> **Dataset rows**
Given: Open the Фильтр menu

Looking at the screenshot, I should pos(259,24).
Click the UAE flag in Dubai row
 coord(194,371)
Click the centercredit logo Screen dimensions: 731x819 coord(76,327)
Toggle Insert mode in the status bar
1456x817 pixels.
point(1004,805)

--

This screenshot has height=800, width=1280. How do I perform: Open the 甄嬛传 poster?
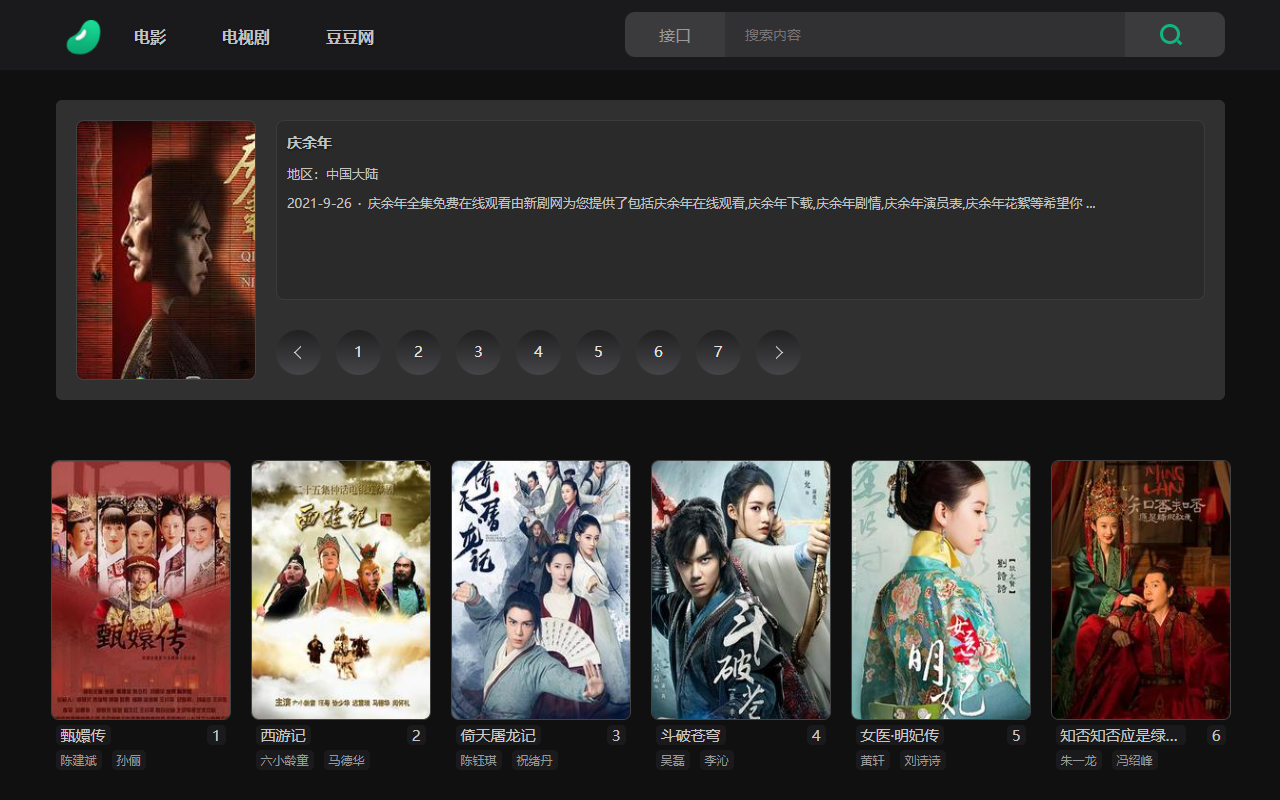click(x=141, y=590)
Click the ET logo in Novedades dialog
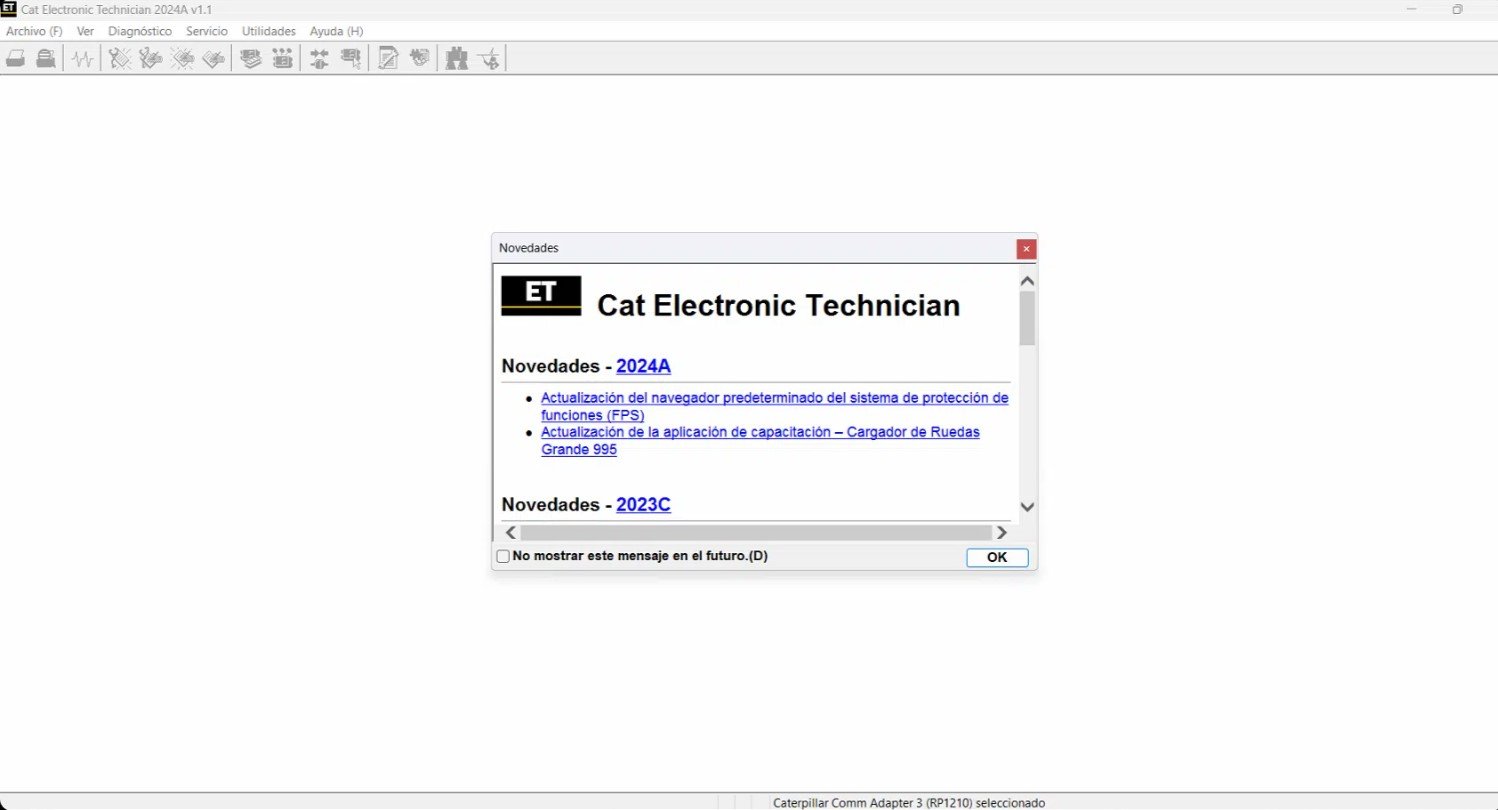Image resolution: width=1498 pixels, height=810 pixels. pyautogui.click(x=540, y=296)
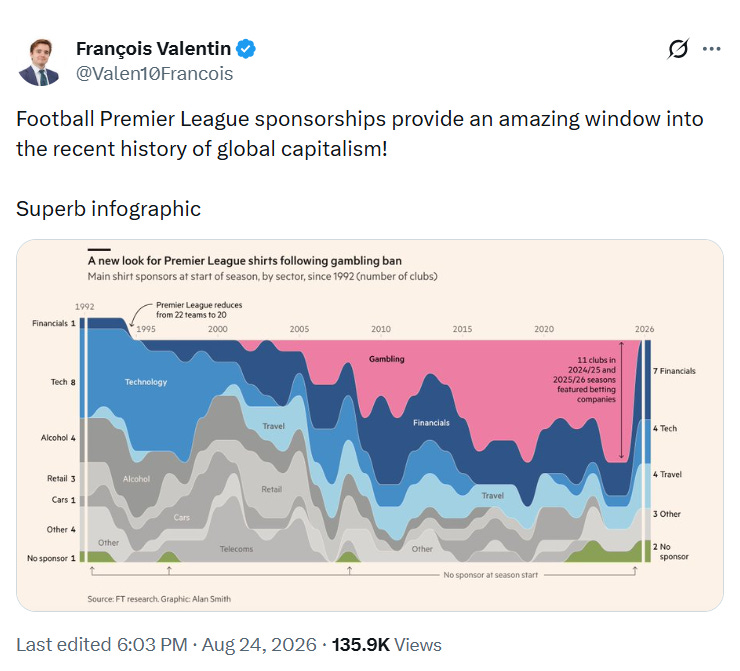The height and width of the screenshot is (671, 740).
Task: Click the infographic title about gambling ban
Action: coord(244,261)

> **EXERCISE DIRECTIONS**
Copy out the lines above word for word, starting at the line that contains "Given: Open the Фильтр menu" and ending after the line that contains "point(1004,805)".

> **RESULT FOR THIS TASK**
Given: Open the Фильтр menu

Looking at the screenshot, I should pos(259,24).
Click the UAE flag in Dubai row
 coord(194,371)
Click the centercredit logo Screen dimensions: 731x819 coord(76,327)
Toggle Insert mode in the status bar
1456x817 pixels.
point(1004,805)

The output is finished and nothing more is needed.